Global, low-latitude, vertical ExB drift velocities inferred from daytime magnetometer observations

Navigation and communication, Department of Defense and civilian, customers rely on accurate, low-latitude specification of ionospheric parameters, globally, that are not currently realistic on a day-to-day basis. This paper describes, demonstrates, and speculates about the data sets that are required inputs to the operational ionospheric models that will correct these deficiencies. In order to investigate quiet time, vertical E x B drift velocities at two different longitude sectors, magnetometer observations were obtained for the period between January 2001 and December 2004 from the magnetometers at Jicamarca (0.8 degrees N dip latitude) and Piura (6.8 degrees N dip latitude) in Peru and from Davao (1.4 degrees S dip latitude) and Muntinlupa (6.3 degrees N dip latitude) in the Philippine sector.
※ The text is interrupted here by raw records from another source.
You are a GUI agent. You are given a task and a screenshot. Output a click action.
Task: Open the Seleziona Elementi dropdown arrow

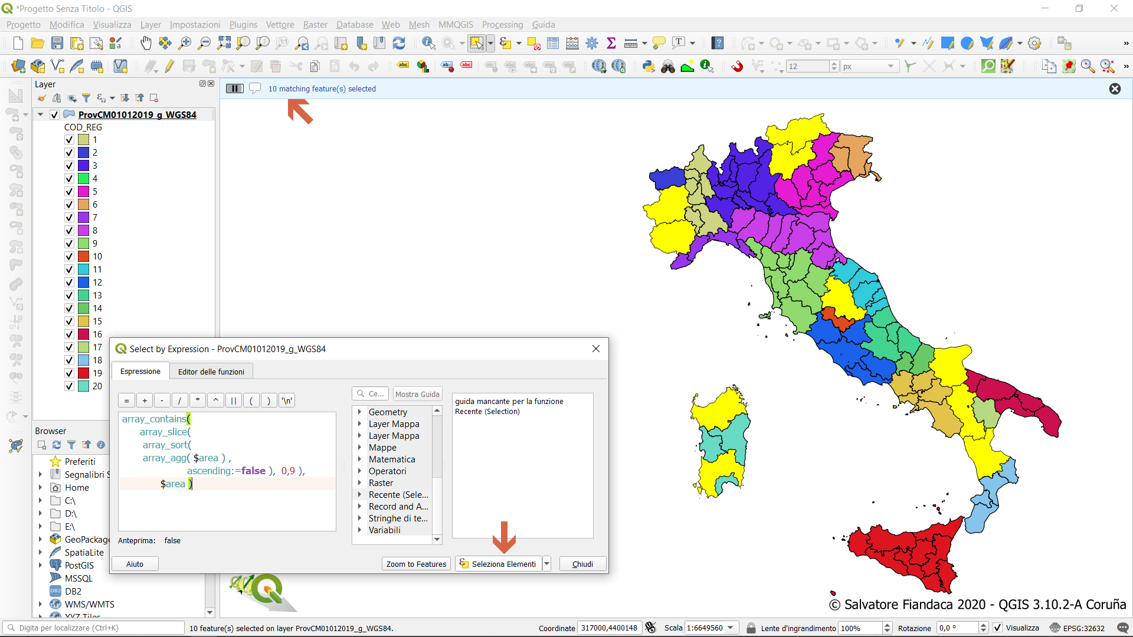[x=546, y=564]
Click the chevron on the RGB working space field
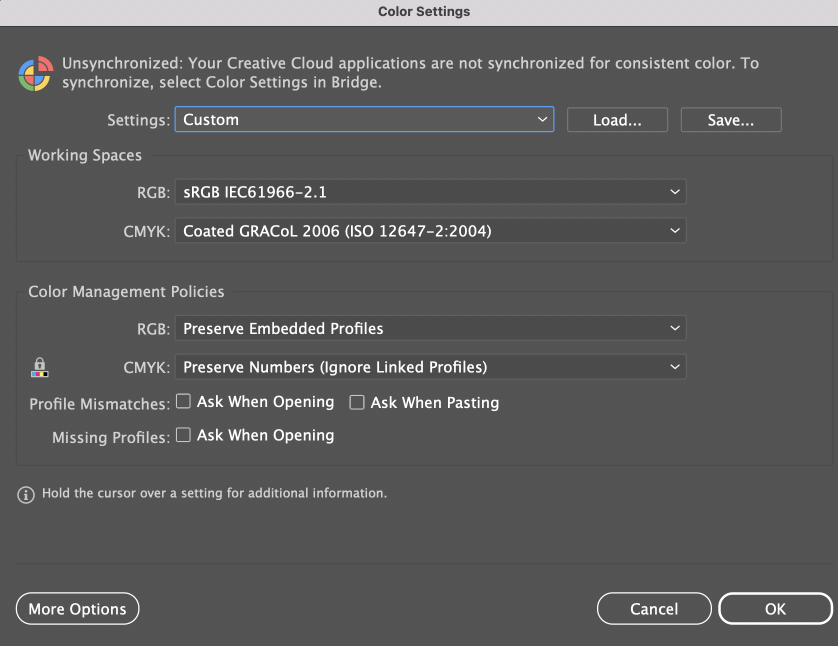 675,192
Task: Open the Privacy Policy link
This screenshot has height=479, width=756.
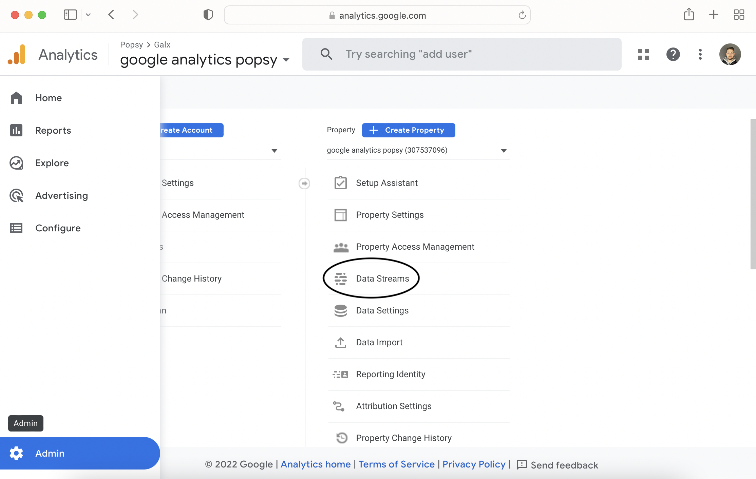Action: (x=474, y=464)
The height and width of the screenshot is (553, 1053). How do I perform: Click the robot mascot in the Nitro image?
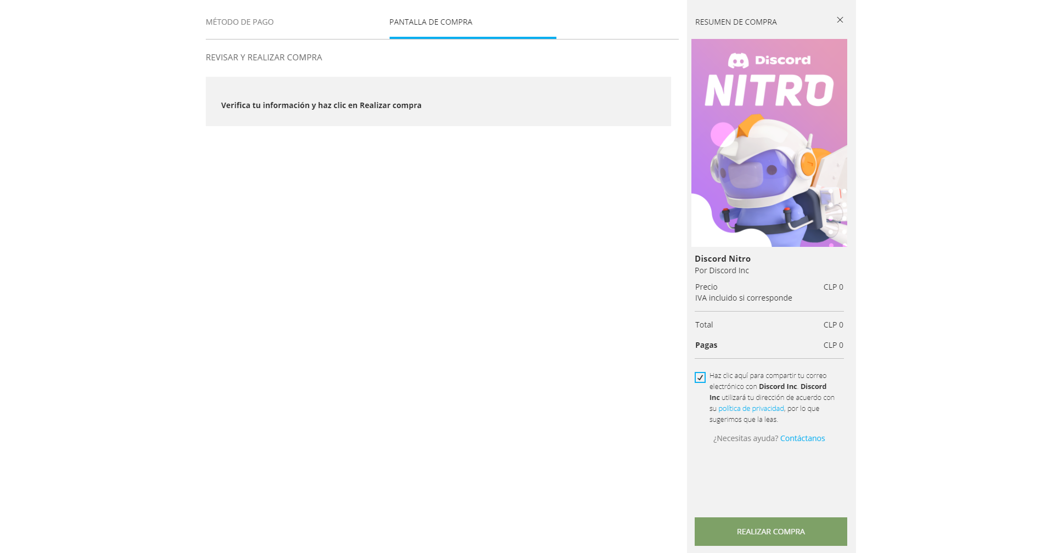click(763, 176)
We choose only geomagnetically "quiet'' days, when the 3-hourly Kp value never exceeds a value of 3 over the entire day, and when the daily Ap value is less than 10. These are "binned'' into three seasons, December solstice, equinox, and June solstice periods. A neural network trained for the Peruvian sector was applied to each of the days in both the Peruvian and Philippine sectors, providing Delta H-inferred vertical E x B drift velocities between 0700 and 1700 local time. For each season, the average E x B drift velocity curves are compared with the Fejer-Scherliess, climatological E x B drift velocity curves in both the Peruvian and Philippine sectors. In the Peruvian sector, the comparisons are excellent, and in the Philippine sector they are very good. We demonstrate that realistic magnetometer-inferred E x B drifts can be obtained in the Peruvian sector on a day-to-day basis and speculate that on the basis of the average, quiet day comparisons, realistic E x B drifts can be obtained on quiet days in the Philippine sector.